What to produce » Extract the first line through the line containing "This screenshot has height=720, width=1280." from the listing below, exactly as written.

Data supplied »
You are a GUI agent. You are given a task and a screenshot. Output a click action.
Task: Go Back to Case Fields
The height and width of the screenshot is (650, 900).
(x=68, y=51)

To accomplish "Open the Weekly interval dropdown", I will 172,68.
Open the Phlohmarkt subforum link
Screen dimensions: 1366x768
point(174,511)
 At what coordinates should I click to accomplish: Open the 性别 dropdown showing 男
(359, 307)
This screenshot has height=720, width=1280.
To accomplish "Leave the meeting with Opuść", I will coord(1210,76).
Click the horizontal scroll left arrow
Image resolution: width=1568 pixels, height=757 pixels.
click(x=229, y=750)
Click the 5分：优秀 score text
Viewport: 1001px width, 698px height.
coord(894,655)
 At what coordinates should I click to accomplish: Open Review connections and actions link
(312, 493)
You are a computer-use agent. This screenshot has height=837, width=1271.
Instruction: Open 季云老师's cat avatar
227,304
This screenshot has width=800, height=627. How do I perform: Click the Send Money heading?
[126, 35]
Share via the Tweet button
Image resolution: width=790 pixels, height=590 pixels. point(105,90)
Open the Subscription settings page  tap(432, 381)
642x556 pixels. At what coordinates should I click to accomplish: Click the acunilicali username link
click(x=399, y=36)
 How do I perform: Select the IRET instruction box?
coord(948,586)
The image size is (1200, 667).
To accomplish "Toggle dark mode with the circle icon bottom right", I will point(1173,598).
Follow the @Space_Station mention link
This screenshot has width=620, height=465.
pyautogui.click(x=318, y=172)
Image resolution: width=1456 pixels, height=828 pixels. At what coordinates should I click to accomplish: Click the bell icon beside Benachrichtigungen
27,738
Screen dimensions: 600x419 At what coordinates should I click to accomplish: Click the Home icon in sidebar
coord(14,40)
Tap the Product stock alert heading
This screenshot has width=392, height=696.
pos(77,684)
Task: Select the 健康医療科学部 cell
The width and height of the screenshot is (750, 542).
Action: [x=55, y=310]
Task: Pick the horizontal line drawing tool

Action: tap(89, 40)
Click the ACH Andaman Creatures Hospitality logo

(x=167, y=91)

Answer for this exercise »
You are a GUI agent. You are given a task and a screenshot. Output a click action.
Task: Go Back to Case Fields
The height and width of the screenshot is (650, 900).
(x=68, y=51)

To accomplish "Open the Weekly interval dropdown", I will 172,68.
Open the Phlohmarkt subforum link
Screen dimensions: 1366x768
point(174,511)
 At what coordinates should I click to accomplish: Open the 性别 dropdown showing 男
(359, 307)
This screenshot has height=720, width=1280.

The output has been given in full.